Abstract: Circular Codes offer a possible solution to explain the high error tolerance of the genetic code. By using circular codes a frameshift can be detected within two to threecodons. Therefore a continuous sequence of circular code codons, a so called motif,is essential. The ancient genetic code is believed to consist only of codons from circular codes. To test this theory, a selection of coding sequences was mutated based on 216 self-complementary C 3 codes. The aim was to restore the ancient sequence, considering conditions for a biologically realistic substitution. Sequences with a code usage of up to 84.32 % could be generated. In two sequences the average length of the motifs could be increased by a total of 25.32% compared to the expected value. However, the best results were achieved outside of the original reading frame. Therefore a further tracking of shifted sequences is suggested.

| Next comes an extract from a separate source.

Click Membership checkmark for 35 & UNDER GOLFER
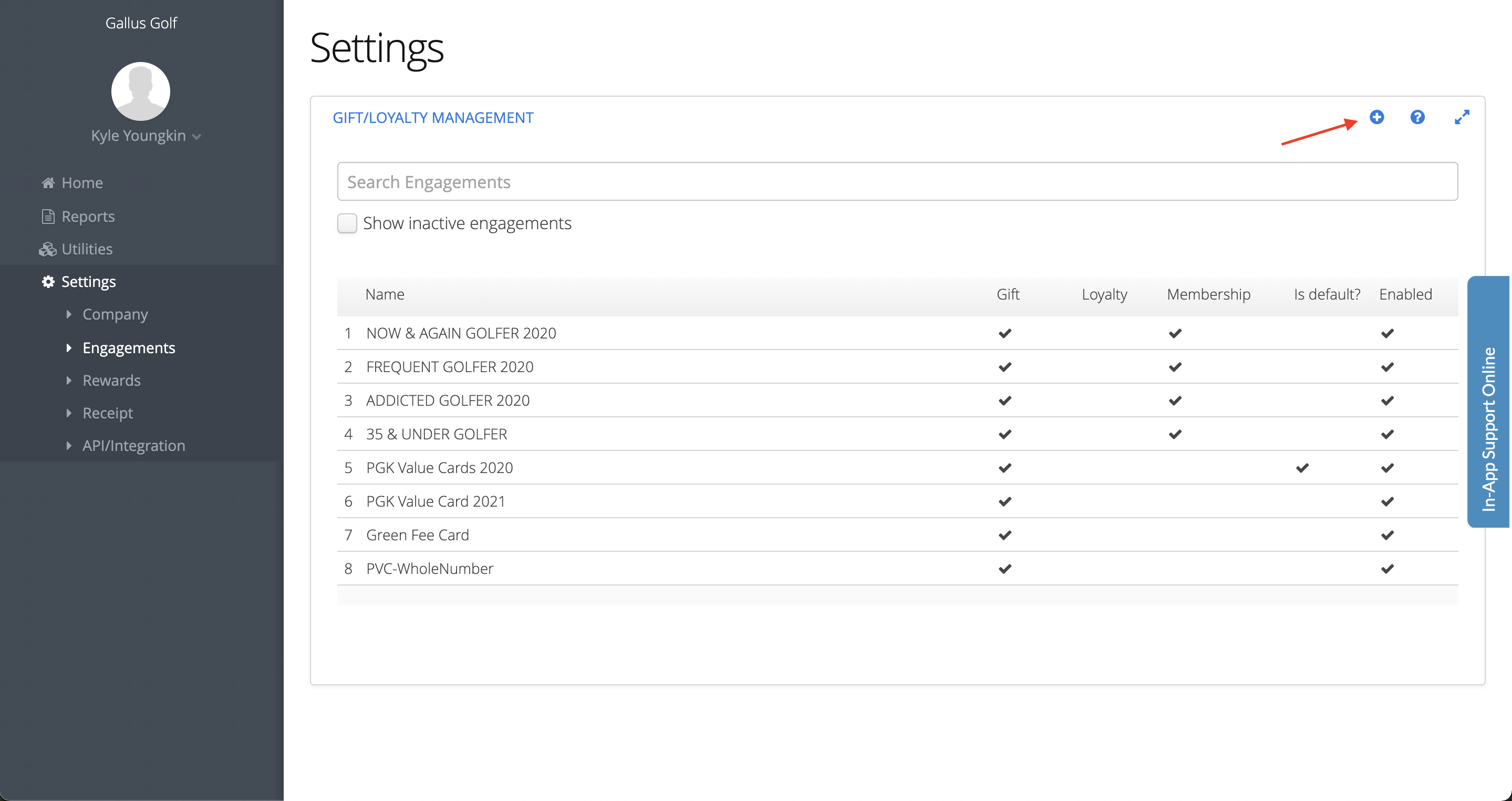The height and width of the screenshot is (801, 1512). (x=1175, y=434)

R version: 3.6.2 (2019-12-12) Libraries: Biostrings, seqinr, ccmotif (M. Gumbel, version 0.6.6), ggplot2, xlsx, knitr
../cds: coding sequences from different organisms
../codes: self-complementary-c3-codes
../Scripts: core functions Mutations.R: methods used to mutate sequences DataAnalysis.R: methods for metrics and 64x64 codon matrix Sequences.R: manipulation of sequences (frameshift, UIPAC ambiguity codes, etc)
../Workspace: example
- Start RunMutationExample.R --> generates mutated sequence (fasta file)
- Start RunCodonMatrixExample.R --> generates codon matric (rds file)
- Start Example_Analysis --> see results as dataframe and graph
How to use main program:
- set correct paths in scripts
- modify marked variables in script
- generate mutated sequence (fasta file) via RunSequenceMutation.R
- generate codon matrix (rds file) via RunCodonSequence.R
- run and see results in Overall_Analysis.Rmd